Egyptian Days: When *bad day* or *day from h*ll* doesn't cut the mustard for describing your horrible day, then you've had an "Egyptian Day." It means: "Days of ill-omen or evil." "As far back as the historical record can be traced, we know that certain days have been thought to be unlucky. In medieval times they were often listed in calendars as the dies Aegyptiaci, the Egyptian days, since they were supposed to have been identified by Egyptian astrologers, considered to be authorities on such matters." For more information about this forboding phrase, CLICK HERE.

Frigorific: Writing a spooky or a paranormal? This is the word for you. It means: "Causing cold; chilling." "A search through a database of recent newspaper articles suggests strongly that the most common appearance of frigorific is in that characteristically American phenomenon, the spelling bee." For more information, CLICK HERE.

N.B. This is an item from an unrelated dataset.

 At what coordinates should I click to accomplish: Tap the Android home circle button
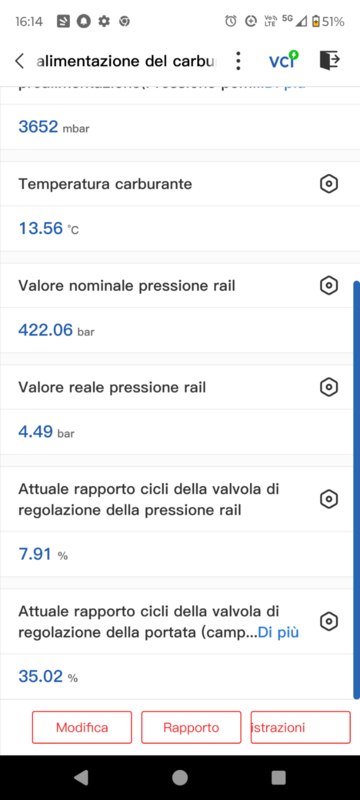point(179,777)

Lollygag: I love this word. Love the little scene in *Bull Durham* where the coach is yelling at the players, "You lollygag out onto the field, you lollygag off the field. You lollygag to the showers. Do you know what that makes you? Tell 'em." Assistant coach says, "Lollygaggers." Coach: "LOLLYGAGGERS!..." It means: "To fool around; to spend time aimlessly; to dawdle or dally." But it may also have another meaning: "it sometimes has a subsidiary meaning of “to indulge in kisses and caresses”... For more information, don't be a lollygagger, CLICK HERE.

Go check out the World Wide Words webbie for more weird words! So many weird words. It's great.